20,000 leagues and all that

Perhaps I should have kept up to speed with the feeds on my Netvibes page. Had I done so, I would have read Alex Barker yesterday afternoon, and his post Hunt for Red October and the sub-nuclear crash. He posted that

The New York Times raises the intriguing prospect that the submarine crash in the mid-Atlantic was actually the result of a war game.

But then finished with

Sadly, officials tell me this wonderful theory is completely untrue.

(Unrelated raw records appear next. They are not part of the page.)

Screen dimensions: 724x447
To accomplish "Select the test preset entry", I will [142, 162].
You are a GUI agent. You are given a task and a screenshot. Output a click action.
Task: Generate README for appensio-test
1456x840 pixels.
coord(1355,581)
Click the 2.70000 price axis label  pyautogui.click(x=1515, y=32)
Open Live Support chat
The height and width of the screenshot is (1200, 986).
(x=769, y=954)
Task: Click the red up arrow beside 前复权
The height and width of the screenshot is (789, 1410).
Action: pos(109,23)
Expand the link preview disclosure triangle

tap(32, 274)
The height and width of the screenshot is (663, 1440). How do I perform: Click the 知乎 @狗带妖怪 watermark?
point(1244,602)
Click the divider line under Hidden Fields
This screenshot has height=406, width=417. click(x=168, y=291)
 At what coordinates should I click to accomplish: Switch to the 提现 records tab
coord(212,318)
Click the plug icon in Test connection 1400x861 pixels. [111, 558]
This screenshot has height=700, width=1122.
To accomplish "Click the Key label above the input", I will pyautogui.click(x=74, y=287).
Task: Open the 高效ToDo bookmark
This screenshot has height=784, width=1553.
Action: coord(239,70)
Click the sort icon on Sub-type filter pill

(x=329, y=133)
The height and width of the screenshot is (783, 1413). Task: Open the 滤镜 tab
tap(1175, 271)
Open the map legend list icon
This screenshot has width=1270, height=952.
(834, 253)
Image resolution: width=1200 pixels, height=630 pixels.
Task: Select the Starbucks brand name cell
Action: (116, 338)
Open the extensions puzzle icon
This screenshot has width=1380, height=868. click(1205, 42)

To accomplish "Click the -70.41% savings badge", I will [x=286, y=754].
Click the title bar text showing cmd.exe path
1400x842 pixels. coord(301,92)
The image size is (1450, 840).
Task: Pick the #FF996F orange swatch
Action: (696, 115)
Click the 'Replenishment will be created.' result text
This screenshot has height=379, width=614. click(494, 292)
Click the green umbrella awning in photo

Improbable as it may seem, the submarines really did just bump into each other.

I am still not sure I believe that.

Submarine grandmother’s footsteps

Much has been made of the fact that the British and French nuclear submarines that collided in the Atlantic sometime last month were somehow unaware of each other’s presence.  The FT this morning reported that

One defence insider suggested the French were genuinely unaware that Le Triomphant hit a British submarine until a routine information exchange with the Royal Navy.

Isn’t it more likely that one was stalking the other? If Sandy Woodward in The Independent is right that the chances of a collision such as this happening are the same as winning the lottery four times in a week, then it wasn’t chance. Equally, however, actually touching each other probably wasn’t by design either.

I rather doubt that we will ever find out, despite political calls for an explanation.